EXTRACT PROVIDED:
I vacillate between feeling like a tremendous success story and an unremitting failure (often within the same sentence). There are days when I can't believe that kid with the Julia lunchbox, who was too shy to speak to anyone, has 14,000 Twitter followers. And other days, I feel like the world's least successful Jew. Like the day, as a dad, that I had to cash in my own bar mitzvah bonds to make rent. I was half-convinced that this was going to trigger a silent alarm in Tel Aviv. I was just thrilled they didn't also make me return the trees.

But even in my 49th year, I've sought to try things I've never tried before. I bought my first wet suit and had my first Twitter beef. Forty-nine seemed like a good age to start performing standup comedy for the first time. I figured I should begin before I needed to bring a nurse on stage with me to blink my jokes to Diving Bell and the Butterfly-style. "A-B-C-D. First word, D."

And I started this blog, as an attempt to get past the fear of writing in my own voice for the first time. And so far, I've got to share my most intimate thoughts about super-fun topics like suicide, schoolyard bullying and looking like Meat Loaf's fatter twin brother.

And just this past week, I was rescued by a lifeguard for the first time. This event was a powerful argument for not boogie boarding at 49 or entering a severe riptide minutes after eating a guacamole burger. Well, at least the rescue didn't take place in front of my entire congregation at my synagogue's Tashlich service. Oh wait, that's exactly what happened. Which was probably God's way of punishing me for eating a guacamole burger while everyone else was praying. But at least I wasn't brought to shore by a 75-year-old lifeguard, with a giant white mustache. Nope, wait, that happened too. As my wife has told everyone i've ever met, I was rescued by the world's oldest living lifeguard. And he was already in the water before I could start pondering my mortality. Up until that moment, I was more concerned about not losing my swim trunks in front of the cantor.

But lately, I have been thinking "bigger thoughts. Or at least bigger than "Shoot, did I forget to tape Homeland." Last year. I was in the hospital for what I was told was a routine procedure. Just as I was being wheeled into the O.R., they say to me "I'm sure your doctor also mentioned we'll be checking to rule out pancreatic cancer." "No. Nobody mentioned that. I think I'd remember THAT." Mind you, it's too late for a Xanax. And then the doctor had to take a call, so for half an hour I sat on the gurney, mind spinning out of control, wondering "is this how it ends?" That's a question that I'd never really asked myself before. All I could focus on was what I would miss from my children's lives. When I woke up, the news was good. Until a day later, my liver started to fail and I spent three months, jaundiced in bed, faced again with the question "is this how it ends?" Again, it turned out fine. But it made me keenly aware that no one knows how much time we get in this life. The only thing I know for sure is that the first 50 are already in the books.

Maybe I'm still a little woozy and introspective from Yom Kippur fasting. But I'd love to live my post-50 life free of fear. To no longer be governed by the wounds of the past. So many of my dear friends didn't make it to this age, including, I think, eight guys from my high school graduating class. So rather than be rueful about turning 50, it's just the opposite. I feel like I'm playing with the house's money. And it's time to start doubling down.

Over the past few weeks, my kids wanted to know why it mattered to me that they come to services. And I was too emotional to tell them the real reason: We don't know how many more High Holidays we get to share together. Nothing is promised. Nothing is guaranteed. Twenty if I'm lucky. Thirty if I'm really lucky. Like I said, I don't feel 50. But my body probably does. So I'm gonna keep boogie boarding. I'm going to keep breakdancing at weddings, at least until I need a hip replacement. And I'm going to keep tormenting my co-workers with daily sounds of "you've got mail." Because I'm turning 50 one way or the other. And I've finally reached a point where I don't care who knows it.

GIVEN RECORDS:
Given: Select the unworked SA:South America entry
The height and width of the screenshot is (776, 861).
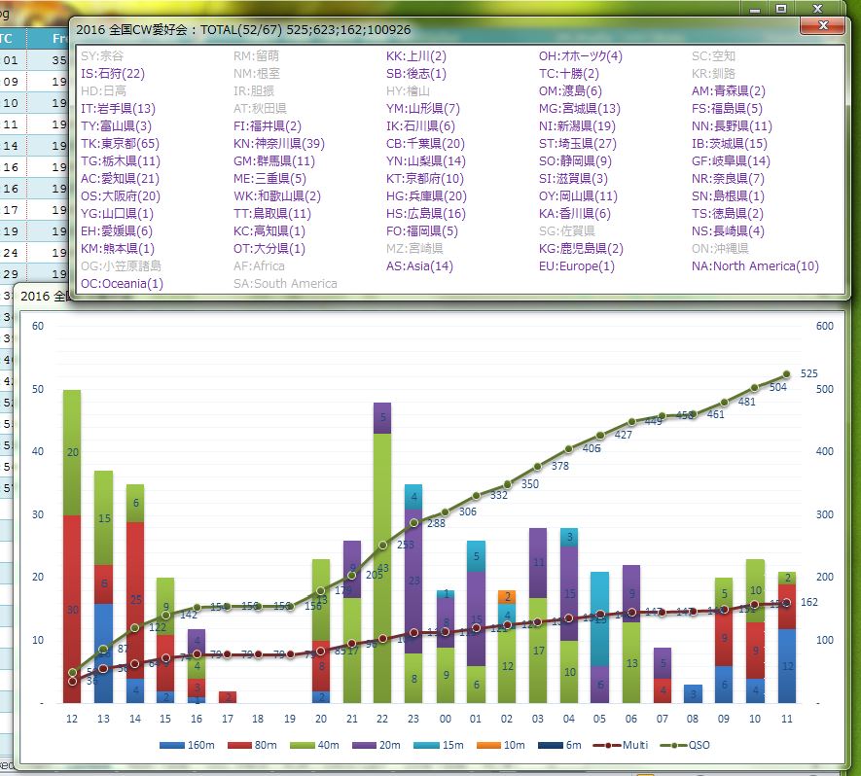Looking at the screenshot, I should 285,283.
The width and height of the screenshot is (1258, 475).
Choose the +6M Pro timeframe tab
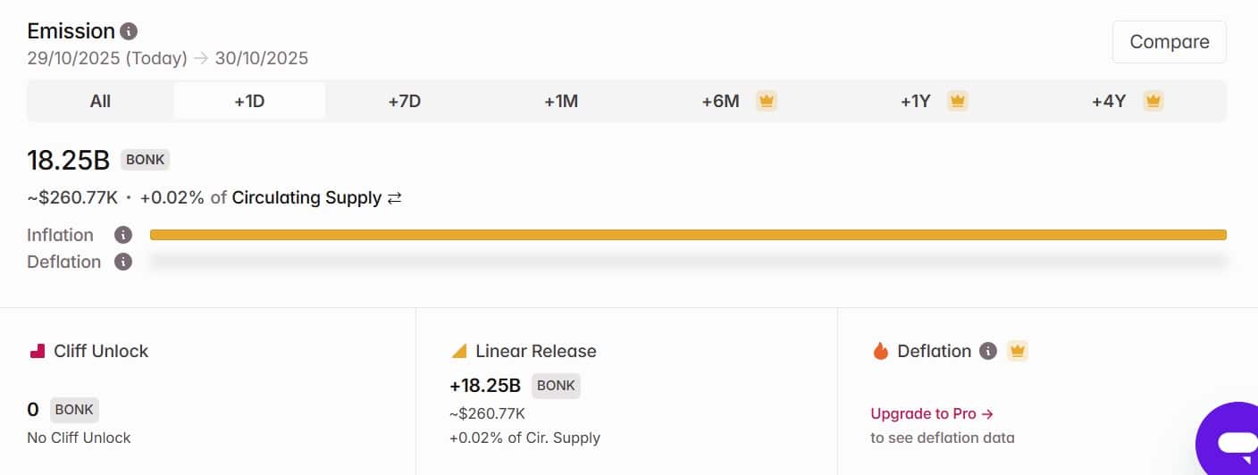click(738, 101)
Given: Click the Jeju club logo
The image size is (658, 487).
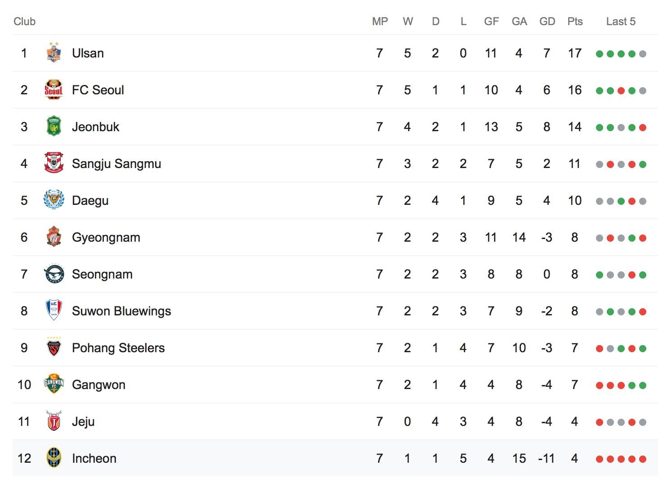Looking at the screenshot, I should pyautogui.click(x=54, y=421).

TASKS TO PERFORM:
1. In the blog post about turning 50, reproduce the passage starting with "Over the past" and going on through "who knows it.", swapping "boogie boarding" for "surfing".
2. According to the blog post about turning 50, how old was the lifeguard who brought the writer to shore?

RESULTS BY TASK:
1.
Over the past few weeks, my kids wanted to know why it mattered to me that they come to services. And I was too emotional to tell them the real reason: We don't know how many more High Holidays we get to share together. Nothing is promised. Nothing is guaranteed. Twenty if I'm lucky. Thirty if I'm really lucky. Like I said, I don't feel 50. But my body probably does. So I'm gonna keep surfing. I'm going to keep breakdancing at weddings, at least until I need a hip replacement. And I'm going to keep tormenting my co-workers with daily sounds of "you've got mail." Because I'm turning 50 one way or the other. And I've finally reached a point where I don't care who knows it.

2. 75 years old.